Realising our full potential
A recent report in Nature(News and views, 1999;399:211) commenting on a paper by Snyder and Mitchell (Proceedings of the Royal Society of London B1999;266:599) has highlighted neatly how studies of the behaviour of autistic savants combined with functional MRI (fMRI) can provide insights into how the normal brain may work. Apparently, autistic savants with special skills, such as abilities in mental arithmetic or instant reproduction of musical pieces after a single hearing, use what is known as low level processing in regions of the brain where function may be “automatic”. Many of these studies in the past have utilised a range of techniques evaluating visual functions and the question is how are the many simultaneously received sensory inputs processed—for example, for form, colour, texture, space, etc (similar divisions of labour occur, for instance, in auditory processing)? Event related brain potentials measured by fMRI indicate that processing for the first 100–150 ms occurs at a low level and then is subject to conscious input which regulates how the information is to be perceived. In visual attention studies the first 50 ms are used to receive “basic” information—that is, how many objects there are, what is their locality, shape, etc; during the next 70–100 ms, features such as motion disparity, symmetry, colour, and other features are processed. From 100 to 140 ms, information concerning contours, patterns, etc, is extracted. Then the conscious overlay “kicks in” and in the normal individual much of the early information is “suppressed”. However, in autistic savants, these later events are absent and thus memory for the early stages of processing is intact and sometimes reproducible. According to the authors it is possible for normal individuals to utilise these low level processing abilities more fully with the use of appropriate training techniques.

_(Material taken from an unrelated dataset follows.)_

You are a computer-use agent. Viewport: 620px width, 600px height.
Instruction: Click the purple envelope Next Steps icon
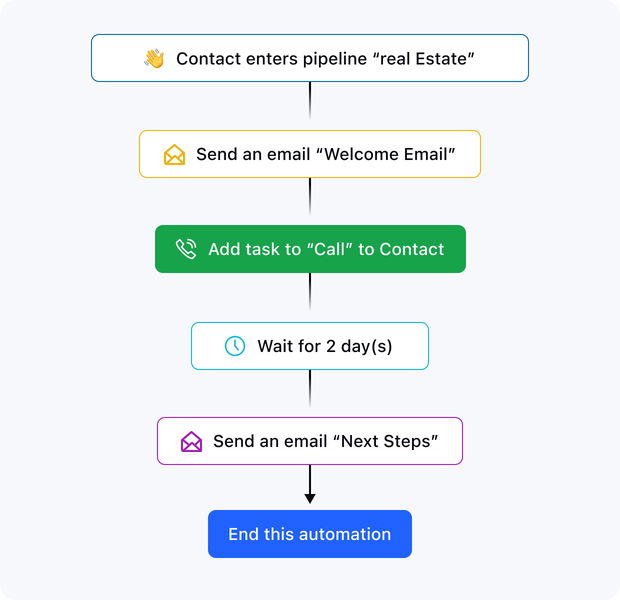pos(191,442)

Activated factor XII (AFT) a better marker of thrombosis than fibrinogen or factor VIIc
An association between blood lipids and risk of coronary vascular disease has long been established but precisely how this link was formed has been unclear until recently. Factor XII is a known component of the clotting cascade and is activated by tissue injury—for example, from damage to the endothelium during rupture of an atheromatous plaque. However, it has now been shown that there is a correlation between blood lipid levels per se and activated factor XII (Arteriosclerosis, Thrombosis and Vascular Biology 1999; 17:2103–6) and it appears that certain types of soft lipid can directly activate factor XII, thus initiating intravascular coagulation. Furthermore levels of activated factor XII appear to correlate with risk of cerebrovascular disease (CVD) more closely than levels of fibrinogen or activated factor VIIc, both of which are involved in the coagulation process. High fibrinogen levels are also know to be associated with certain forms of retinal vascular occlusion but the predictive, or even the diagnostic, value of the test has not been strong. However, as for CVD, it may well be possible that AFT levels are a better predictor of retinal vascular occlusive disease and may be worth investigating in an appropriate cohort of patients.
Visual attention located to the primary visual cortex
The use of fMRI (see Realising our full potential, above) has delineated the site of many physiological cortical visual processes and will continue to provide new information for a considerable time to come. One area of intense current interest is visual attention. As reported by Sengpiel and Hubener (Current Biology 1999;R318–R312), our interpretation of the sensory input (the retinal image) is as important as the image itself in how we view the external world (almost a metaphysical statement!). Ingenious techniques for the analysis of visual attention (see figure 1 in the paper by Sengpiel and Hubener) indicate that there is a hierarchy of cues, some objects being easily discriminated from distractors while others require object by object evaluation to identify the distinguishing features (eg, colour, shape, orientation, etc). Visual attention tasks may be performed as overt events, in which eye movement is directed towards the target, or covert, in which fixation is kept steady but object discrimination is still possible. fMRI studies conducted using covert techniques eliminate the effect of eye movement and thus small object displacements on the interpretation of the image. Recent studies have shown that contrary to previous reports, visual attention tasks of this nature involve retinotopic distribution in the primary visual cortex and further showed that attention in one area is accompanied by reduced activity in other areas, in a kind of push-pull technique. Intuitively, it would appear that such mechanisms function in the visual cortex since most of us find it difficult to pay attention to more than one or two things at a time. According to the authors, the organisation of these mechanisms appears to occur in a “top down” manner with central control probably exerted by the primary visual cortex but receiving edited or “gated” information from other regions such as M-T or the pulvinar.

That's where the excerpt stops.